2. How we use your data
- To provide the service: store your library, format bibliographies, and run automatic citation.
- To process manuscript text you submit — detecting claims and verifying that a real source supports each claim.
- To enforce plan quotas, secure the service, and respond to support requests.
3. Third-party services (subprocessors)
To deliver core features we share the minimum necessary data with:
- Anthropic (Claude API) — receives the manuscript/claim text you submit for citation detection and verification. Used solely to return results to you.
- NCBI PubMed, CrossRef, iCite — we send bibliographic search queries (article titles, keywords, DOIs). Your account details are not sent.

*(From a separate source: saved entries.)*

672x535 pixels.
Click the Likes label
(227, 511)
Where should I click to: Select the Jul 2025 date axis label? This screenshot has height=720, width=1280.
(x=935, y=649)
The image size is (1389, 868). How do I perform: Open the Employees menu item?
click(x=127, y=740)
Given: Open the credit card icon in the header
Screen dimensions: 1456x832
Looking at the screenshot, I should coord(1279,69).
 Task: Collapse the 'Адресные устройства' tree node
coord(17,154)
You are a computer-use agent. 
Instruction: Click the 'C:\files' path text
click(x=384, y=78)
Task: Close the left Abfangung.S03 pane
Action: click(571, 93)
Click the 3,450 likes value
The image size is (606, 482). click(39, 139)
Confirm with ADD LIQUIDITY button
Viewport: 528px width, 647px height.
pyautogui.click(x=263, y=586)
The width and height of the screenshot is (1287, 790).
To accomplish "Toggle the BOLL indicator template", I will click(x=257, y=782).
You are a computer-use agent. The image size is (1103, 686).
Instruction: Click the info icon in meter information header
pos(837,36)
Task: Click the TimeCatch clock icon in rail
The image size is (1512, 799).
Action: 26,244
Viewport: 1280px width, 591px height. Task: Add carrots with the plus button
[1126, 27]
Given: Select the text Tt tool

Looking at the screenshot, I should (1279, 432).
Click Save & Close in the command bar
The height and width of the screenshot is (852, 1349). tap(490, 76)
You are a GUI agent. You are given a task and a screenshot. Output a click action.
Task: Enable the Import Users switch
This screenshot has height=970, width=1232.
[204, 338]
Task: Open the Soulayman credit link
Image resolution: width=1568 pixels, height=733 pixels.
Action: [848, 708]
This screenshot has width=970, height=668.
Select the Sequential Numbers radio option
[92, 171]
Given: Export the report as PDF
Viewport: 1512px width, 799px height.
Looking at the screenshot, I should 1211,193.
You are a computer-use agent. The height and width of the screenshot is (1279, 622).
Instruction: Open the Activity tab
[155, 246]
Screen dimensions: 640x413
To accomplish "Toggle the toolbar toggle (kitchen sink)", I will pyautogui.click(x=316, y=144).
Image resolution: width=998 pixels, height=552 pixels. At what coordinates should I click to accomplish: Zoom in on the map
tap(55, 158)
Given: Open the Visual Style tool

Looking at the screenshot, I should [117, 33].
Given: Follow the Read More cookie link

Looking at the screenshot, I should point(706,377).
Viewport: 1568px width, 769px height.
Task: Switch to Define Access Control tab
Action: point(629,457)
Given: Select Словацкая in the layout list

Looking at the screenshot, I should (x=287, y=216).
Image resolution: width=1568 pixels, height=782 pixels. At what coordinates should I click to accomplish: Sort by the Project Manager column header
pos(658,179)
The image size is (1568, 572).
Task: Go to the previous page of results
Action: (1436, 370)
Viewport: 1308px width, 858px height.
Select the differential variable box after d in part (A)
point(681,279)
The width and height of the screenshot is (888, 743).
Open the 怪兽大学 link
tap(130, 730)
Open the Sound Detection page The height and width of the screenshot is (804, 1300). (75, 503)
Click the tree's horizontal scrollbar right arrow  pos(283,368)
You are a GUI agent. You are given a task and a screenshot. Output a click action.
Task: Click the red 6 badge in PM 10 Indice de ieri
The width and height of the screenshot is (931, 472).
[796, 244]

- Payment processor (e.g. Stripe / iyzico) — processes subscriptions securely; we do not store card data.
- Error monitoring (optional, e.g. Sentry) — technical error reports without your document contents.
- Cloud backup (optional) — encrypted backups stored with the storage provider you configure.
These providers may process data on servers located outside your country
(for example, the United States). We rely on their standard data-protection safeguards.
4. Data retention
We keep your data while your account is active. You can delete items at any time (soft-deleted
first, then removed), and you may request full account deletion by emailing us. Rotating backups
are kept for a limited period for disaster recovery.
5. Security
Data is encrypted in transit (HTTPS). Passwords are hashed. Each account’s data is isolated so
users cannot access one another’s libraries. Administrative operations are restricted.
6. Your rights
Depending on your location (e.g. under GDPR, the UAE PDPL, or Türkiye’s KVKK) you may have the
right to access, correct, export, or delete your personal data, and to object to certain processing.
To exercise these rights, email support@reflyapp.com.
7. Cookies
We use a single essential session cookie to keep you logged in. We do not use advertising or
cross-site tracking cookies.
8. Children
Refly is intended for researchers and professionals and is not directed to children under 16.
9. Changes
We may update this policy; material changes will be reflected by the “Last updated” date above.